What you will do: Copy out, unchanged, the part of the listing that opens with the line containing "Where should I click to: Click share" and closes with the line containing "pos(432,362)", both of those lines included.
----
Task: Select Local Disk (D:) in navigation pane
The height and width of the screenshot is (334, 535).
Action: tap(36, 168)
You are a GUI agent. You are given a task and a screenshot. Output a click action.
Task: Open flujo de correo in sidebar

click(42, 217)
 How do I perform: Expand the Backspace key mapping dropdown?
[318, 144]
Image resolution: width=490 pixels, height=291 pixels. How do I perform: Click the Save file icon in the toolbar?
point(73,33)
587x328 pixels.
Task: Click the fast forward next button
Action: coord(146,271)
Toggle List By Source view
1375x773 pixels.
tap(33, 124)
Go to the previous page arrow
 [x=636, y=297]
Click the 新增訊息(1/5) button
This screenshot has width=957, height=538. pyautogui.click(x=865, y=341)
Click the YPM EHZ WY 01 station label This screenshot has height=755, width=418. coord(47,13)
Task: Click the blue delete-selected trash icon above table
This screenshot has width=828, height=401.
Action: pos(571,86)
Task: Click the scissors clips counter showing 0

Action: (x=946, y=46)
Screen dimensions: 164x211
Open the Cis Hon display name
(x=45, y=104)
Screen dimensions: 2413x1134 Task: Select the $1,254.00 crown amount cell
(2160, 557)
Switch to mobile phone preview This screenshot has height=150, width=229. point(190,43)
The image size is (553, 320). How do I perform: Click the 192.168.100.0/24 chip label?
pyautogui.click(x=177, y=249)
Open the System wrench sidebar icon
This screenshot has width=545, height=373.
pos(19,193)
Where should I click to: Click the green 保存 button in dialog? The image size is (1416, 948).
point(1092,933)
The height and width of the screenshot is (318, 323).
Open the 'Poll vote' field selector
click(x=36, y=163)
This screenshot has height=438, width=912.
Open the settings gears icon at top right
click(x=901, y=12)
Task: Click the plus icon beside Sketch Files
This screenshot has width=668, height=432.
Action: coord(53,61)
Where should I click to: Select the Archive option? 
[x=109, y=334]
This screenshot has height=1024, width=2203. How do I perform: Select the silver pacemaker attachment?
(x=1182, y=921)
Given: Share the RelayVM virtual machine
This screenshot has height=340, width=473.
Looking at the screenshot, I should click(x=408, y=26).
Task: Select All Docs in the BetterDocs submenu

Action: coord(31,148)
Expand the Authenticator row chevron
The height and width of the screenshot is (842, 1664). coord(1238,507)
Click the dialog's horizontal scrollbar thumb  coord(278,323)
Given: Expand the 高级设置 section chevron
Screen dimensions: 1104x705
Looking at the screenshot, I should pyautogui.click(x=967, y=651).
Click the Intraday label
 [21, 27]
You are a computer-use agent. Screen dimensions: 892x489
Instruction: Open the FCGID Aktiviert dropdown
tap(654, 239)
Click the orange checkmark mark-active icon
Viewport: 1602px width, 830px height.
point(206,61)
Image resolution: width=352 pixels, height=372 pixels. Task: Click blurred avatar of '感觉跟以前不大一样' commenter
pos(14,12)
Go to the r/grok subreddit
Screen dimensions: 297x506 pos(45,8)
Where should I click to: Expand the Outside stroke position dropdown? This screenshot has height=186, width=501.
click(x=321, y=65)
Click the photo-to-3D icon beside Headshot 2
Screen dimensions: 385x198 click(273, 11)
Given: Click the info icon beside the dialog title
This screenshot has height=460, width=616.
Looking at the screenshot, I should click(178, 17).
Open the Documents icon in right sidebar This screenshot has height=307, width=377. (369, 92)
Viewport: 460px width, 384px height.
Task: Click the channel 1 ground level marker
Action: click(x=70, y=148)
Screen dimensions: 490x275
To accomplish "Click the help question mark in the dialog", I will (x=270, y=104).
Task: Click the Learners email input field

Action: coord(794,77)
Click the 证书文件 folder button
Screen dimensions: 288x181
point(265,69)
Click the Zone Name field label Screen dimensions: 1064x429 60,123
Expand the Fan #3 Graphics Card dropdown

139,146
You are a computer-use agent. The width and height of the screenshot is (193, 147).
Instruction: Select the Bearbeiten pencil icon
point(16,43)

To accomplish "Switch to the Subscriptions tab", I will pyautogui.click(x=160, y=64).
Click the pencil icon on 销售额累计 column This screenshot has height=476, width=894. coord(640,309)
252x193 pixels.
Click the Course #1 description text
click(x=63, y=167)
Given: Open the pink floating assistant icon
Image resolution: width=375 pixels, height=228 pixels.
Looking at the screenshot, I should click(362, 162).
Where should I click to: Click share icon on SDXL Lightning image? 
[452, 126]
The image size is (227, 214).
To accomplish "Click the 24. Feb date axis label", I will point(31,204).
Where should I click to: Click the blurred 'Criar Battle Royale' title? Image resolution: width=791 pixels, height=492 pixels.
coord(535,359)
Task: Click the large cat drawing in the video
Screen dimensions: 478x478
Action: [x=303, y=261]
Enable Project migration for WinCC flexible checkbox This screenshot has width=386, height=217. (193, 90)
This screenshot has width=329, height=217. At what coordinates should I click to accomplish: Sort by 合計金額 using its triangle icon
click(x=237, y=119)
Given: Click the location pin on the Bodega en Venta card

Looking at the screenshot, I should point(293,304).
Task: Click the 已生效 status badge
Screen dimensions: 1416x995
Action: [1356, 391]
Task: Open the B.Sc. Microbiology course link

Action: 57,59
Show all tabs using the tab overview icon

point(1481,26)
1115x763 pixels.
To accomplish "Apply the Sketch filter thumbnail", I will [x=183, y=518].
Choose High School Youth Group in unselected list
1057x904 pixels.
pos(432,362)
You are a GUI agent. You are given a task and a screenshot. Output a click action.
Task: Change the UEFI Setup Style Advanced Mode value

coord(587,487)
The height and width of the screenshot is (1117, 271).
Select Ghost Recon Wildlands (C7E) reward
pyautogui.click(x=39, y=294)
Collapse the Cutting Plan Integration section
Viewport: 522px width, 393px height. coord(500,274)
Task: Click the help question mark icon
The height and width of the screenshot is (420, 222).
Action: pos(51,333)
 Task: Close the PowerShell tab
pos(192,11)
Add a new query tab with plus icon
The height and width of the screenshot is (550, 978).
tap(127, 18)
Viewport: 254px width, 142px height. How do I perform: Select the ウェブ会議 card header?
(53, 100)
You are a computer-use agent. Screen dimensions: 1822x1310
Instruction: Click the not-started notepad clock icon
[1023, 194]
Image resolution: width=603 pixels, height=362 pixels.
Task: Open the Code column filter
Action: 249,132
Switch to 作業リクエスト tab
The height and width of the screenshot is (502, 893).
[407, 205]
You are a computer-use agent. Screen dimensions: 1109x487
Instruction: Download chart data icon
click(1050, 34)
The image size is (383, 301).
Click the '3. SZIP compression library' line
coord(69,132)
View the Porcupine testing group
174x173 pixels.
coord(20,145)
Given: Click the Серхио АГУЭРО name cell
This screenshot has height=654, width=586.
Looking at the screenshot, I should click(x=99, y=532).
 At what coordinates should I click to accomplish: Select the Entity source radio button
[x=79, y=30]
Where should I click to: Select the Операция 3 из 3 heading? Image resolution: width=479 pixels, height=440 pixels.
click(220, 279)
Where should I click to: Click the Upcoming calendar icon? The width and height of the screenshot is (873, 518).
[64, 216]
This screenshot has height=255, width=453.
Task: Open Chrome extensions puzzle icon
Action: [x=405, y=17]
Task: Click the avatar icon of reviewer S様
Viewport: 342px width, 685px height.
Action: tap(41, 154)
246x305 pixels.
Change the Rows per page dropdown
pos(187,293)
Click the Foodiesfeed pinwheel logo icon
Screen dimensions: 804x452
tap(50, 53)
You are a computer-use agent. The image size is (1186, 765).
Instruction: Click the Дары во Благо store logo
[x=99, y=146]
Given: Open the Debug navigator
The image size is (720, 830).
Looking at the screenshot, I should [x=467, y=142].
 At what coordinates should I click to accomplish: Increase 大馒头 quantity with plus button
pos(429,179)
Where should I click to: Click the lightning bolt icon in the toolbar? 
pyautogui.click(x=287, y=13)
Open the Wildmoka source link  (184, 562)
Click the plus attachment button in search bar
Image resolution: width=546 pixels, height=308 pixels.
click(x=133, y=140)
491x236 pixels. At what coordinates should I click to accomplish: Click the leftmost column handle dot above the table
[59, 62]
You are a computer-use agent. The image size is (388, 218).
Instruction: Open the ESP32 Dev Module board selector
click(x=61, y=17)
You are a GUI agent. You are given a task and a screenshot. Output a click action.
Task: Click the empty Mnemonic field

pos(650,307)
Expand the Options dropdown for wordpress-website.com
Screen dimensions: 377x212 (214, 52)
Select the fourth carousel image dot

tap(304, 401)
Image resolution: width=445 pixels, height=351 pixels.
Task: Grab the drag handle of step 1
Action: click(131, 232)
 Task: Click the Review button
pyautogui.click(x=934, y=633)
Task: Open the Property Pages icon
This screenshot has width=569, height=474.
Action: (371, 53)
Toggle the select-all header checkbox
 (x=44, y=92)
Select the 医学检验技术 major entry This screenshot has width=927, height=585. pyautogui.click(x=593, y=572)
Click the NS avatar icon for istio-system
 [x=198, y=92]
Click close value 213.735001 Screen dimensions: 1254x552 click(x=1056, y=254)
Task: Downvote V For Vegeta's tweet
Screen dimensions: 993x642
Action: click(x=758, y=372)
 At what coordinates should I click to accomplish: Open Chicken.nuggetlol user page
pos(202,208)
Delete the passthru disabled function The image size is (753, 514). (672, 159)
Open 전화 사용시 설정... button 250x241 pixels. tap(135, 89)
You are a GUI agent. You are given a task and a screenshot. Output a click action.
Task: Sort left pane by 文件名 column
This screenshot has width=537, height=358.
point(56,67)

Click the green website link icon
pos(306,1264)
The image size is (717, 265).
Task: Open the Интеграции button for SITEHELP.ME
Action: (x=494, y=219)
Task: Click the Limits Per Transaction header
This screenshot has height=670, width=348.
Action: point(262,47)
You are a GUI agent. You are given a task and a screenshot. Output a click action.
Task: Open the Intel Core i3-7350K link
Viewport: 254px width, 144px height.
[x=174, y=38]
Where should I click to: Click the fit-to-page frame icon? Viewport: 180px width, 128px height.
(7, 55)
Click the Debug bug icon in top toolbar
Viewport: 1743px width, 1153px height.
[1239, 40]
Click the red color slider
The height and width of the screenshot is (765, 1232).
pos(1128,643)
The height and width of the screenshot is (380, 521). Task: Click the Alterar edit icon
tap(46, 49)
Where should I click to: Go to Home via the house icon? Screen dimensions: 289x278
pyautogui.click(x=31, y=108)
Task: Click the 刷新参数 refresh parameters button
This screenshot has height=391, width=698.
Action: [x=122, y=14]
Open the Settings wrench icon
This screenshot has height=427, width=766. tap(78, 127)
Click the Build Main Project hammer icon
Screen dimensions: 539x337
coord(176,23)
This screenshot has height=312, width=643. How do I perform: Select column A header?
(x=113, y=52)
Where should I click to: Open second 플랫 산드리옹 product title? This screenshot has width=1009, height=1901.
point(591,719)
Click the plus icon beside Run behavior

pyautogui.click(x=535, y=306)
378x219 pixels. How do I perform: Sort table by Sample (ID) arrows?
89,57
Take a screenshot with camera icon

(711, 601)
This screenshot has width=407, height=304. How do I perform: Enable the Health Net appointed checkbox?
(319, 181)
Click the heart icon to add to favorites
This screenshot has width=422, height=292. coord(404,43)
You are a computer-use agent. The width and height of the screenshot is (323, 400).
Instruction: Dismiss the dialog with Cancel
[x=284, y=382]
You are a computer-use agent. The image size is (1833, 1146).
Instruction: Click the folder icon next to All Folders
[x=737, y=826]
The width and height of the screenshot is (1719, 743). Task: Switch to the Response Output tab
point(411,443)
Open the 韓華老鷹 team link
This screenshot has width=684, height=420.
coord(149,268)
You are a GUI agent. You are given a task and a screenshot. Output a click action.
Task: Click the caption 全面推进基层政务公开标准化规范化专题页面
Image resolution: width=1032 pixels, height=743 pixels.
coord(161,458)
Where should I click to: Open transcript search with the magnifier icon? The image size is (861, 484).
----
Complete answer:
Where should I click to: Click share icon on SDXL Lightning image? 
[452, 126]
The image size is (227, 214).
To accomplish "Click the 24. Feb date axis label", I will point(31,204).
Where should I click to: Click the blurred 'Criar Battle Royale' title? Image resolution: width=791 pixels, height=492 pixels.
coord(535,359)
Task: Click the large cat drawing in the video
Screen dimensions: 478x478
Action: [x=303, y=261]
Enable Project migration for WinCC flexible checkbox This screenshot has width=386, height=217. (193, 90)
This screenshot has width=329, height=217. At what coordinates should I click to accomplish: Sort by 合計金額 using its triangle icon
click(x=237, y=119)
Given: Click the location pin on the Bodega en Venta card

Looking at the screenshot, I should point(293,304).
Task: Click the 已生效 status badge
Screen dimensions: 1416x995
Action: [1356, 391]
Task: Open the B.Sc. Microbiology course link

Action: 57,59
Show all tabs using the tab overview icon

point(1481,26)
1115x763 pixels.
To accomplish "Apply the Sketch filter thumbnail", I will [x=183, y=518].
Choose High School Youth Group in unselected list
1057x904 pixels.
pos(432,362)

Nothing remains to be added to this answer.